This year Mississippi came up with a back-up plan: Should its lethal injection protocol not stand, it will turn to a hierarchy of old-school execution methods — the gas chamber, the electric chair or a firing squad.

"It is the law of the land — and until it's changed, until it's altered, you have to have a way to carry it out," Gipson says.

Utah also allows for the firing squad, and Alabama, Florida and Tennessee have brought back the electric chair.

States are coming up with these alternatives to deal with what the Death Penalty Information Center deems a de facto moratorium on executions. The group has documented a drop in executions nationwide.

"There's been a precipitous decline in the number of both executions and death sentences in the last five years," says executive director Robert Dunham, adding that two-thirds of the states either don't have the death penalty or haven't executed anyone in more than a decade.

"Executions have been concentrated in a small number of southern states," says Dunham. "The rest of the country is largely not carrying out executions. If they do, they're doing so rarely."

A total of 20 people were put to death last year — the fewest since 1991 — all in Georgia, Texas, Alabama, Florida and Missouri.

Seven states have abolished the death penalty in the past 15 years, but public support remains. For instance, after the Nebraska Legislature repealed capital punishment in 2015, voters reinstated it through a referendum last year.

Dunham says courts have allowed for more convictions to be reviewed, and the result has been fewer death sentences carried out.

"The single most likely outcome of a capital case once somebody is sentenced to death is not that they will be executed — it's that their conviction or death sentence will be overturned," he says.

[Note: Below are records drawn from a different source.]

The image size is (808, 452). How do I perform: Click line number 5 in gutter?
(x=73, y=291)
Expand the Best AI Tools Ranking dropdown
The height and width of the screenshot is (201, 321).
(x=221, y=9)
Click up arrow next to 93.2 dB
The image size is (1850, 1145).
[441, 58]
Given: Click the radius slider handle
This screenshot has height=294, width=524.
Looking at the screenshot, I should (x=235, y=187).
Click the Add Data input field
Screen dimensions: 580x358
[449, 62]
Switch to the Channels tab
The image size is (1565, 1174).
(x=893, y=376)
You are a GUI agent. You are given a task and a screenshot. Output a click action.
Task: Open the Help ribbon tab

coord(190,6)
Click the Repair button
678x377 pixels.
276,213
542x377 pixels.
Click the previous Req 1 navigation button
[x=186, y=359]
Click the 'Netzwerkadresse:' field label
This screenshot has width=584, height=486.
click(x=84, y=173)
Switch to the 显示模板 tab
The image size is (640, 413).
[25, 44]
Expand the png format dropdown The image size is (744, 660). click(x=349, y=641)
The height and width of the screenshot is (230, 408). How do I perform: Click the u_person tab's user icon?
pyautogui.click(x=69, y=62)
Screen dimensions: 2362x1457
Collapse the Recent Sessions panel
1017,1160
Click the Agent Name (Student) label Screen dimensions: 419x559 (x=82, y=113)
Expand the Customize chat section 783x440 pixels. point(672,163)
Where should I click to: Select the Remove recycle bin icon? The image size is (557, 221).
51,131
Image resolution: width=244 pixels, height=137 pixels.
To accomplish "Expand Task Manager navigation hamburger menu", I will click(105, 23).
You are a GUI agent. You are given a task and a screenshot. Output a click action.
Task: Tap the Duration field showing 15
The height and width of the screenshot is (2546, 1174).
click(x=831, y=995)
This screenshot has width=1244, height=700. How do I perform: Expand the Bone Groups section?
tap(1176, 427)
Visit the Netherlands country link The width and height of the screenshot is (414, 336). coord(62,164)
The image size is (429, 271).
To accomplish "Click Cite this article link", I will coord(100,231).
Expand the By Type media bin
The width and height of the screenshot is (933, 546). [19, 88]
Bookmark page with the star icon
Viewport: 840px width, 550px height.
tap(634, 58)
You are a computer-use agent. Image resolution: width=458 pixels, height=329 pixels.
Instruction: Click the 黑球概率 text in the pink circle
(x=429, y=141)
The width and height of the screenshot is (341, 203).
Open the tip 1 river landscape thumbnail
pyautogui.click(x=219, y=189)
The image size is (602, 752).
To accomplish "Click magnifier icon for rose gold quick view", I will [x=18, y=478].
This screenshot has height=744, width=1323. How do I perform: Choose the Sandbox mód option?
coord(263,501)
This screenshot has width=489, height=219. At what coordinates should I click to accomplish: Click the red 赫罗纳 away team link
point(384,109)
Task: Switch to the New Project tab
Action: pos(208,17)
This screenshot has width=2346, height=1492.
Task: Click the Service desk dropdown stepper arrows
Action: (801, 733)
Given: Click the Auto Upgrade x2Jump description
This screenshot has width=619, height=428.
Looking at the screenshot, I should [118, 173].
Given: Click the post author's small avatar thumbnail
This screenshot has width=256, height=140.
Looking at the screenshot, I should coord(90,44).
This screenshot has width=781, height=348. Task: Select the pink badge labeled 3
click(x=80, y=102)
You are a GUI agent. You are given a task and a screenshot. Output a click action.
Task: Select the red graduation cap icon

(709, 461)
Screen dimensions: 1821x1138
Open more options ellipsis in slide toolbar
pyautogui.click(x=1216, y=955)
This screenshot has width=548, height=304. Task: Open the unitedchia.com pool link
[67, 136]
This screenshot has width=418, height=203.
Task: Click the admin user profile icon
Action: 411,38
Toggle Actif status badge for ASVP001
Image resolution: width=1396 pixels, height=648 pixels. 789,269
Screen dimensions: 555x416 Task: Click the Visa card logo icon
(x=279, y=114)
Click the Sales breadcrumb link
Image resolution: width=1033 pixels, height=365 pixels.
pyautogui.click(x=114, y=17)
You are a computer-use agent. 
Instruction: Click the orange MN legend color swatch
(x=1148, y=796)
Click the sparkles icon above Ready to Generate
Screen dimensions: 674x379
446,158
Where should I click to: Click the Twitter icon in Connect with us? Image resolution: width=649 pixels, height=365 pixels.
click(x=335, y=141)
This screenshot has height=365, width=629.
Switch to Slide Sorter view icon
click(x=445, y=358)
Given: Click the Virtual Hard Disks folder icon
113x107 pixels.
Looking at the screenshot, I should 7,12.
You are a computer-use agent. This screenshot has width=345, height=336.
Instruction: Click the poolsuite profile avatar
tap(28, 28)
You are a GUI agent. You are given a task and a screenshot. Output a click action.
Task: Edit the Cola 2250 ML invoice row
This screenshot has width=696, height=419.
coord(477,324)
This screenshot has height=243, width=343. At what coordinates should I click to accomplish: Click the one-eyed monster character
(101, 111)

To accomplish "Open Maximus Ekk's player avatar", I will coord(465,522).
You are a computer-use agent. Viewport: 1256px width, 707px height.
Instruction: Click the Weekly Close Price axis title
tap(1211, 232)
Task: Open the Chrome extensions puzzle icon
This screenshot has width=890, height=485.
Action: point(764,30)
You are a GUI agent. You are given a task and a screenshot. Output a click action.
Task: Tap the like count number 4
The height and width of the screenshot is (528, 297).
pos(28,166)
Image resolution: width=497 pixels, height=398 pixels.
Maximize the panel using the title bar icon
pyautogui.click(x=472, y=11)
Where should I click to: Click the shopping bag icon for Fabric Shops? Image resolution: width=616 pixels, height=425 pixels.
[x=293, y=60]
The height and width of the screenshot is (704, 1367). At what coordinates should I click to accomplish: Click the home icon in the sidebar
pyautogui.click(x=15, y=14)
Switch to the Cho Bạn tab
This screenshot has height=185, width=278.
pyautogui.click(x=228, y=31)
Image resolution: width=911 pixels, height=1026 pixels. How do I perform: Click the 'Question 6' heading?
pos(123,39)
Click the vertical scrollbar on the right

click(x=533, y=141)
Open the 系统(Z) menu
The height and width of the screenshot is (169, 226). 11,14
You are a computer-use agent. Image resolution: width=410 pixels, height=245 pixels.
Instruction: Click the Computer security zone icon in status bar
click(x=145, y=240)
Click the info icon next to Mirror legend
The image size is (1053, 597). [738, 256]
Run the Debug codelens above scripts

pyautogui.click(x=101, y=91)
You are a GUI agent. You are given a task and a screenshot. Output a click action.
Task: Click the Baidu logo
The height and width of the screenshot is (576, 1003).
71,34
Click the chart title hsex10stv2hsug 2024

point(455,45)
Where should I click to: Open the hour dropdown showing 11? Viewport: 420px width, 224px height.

That fact has led some officials to rethink capital punishment. Newly elected prosecutors in Denver and Orlando, Fla., have said they won't seek death sentences.

That decision sparked controversy in Florida, where Republican Gov. Rick Scott has removed State Attorney Aramis Ayala from handling 22 murder cases because of her refusal to seek the death penalty.

"It is a response to a broken system," says Ayala, first black prosecutor elected in Florida.

When she took office, Ayala says, Florida's death penalty law was unconstitutional, and existing sentences were under judicial review.

"I'm looking at cases from 1970," she says. "I'm looking at cases that existed when I was 2 years old, and families have been waiting on death sentences since then. And I had to look at an open case in my office and say, 'am I going to throw this case into that pile of chaos?' "

Now she faces a backlash as lawmakers are calling for her to be removed from office and threatening to cut her budget. Ayala is fighting back, and says she plans to sue the governor for taking away her caseload.

As that plays out in Florida, Arkansas is making preparations to execute eight inmates in a 10-day stretch later this month before its lethal injection drugs expire. It's a pace never seen in the United States since the Supreme Court reinstated the death penalty in the 1970s.

Correction April 13, 2017

In the audio of this report, as well as an earlier Web version, we say the Death Penalty Information Center opposes capital punishment. In fact, DPIC has not taken that position. The nonprofit organization is a resource for information about the death penalty.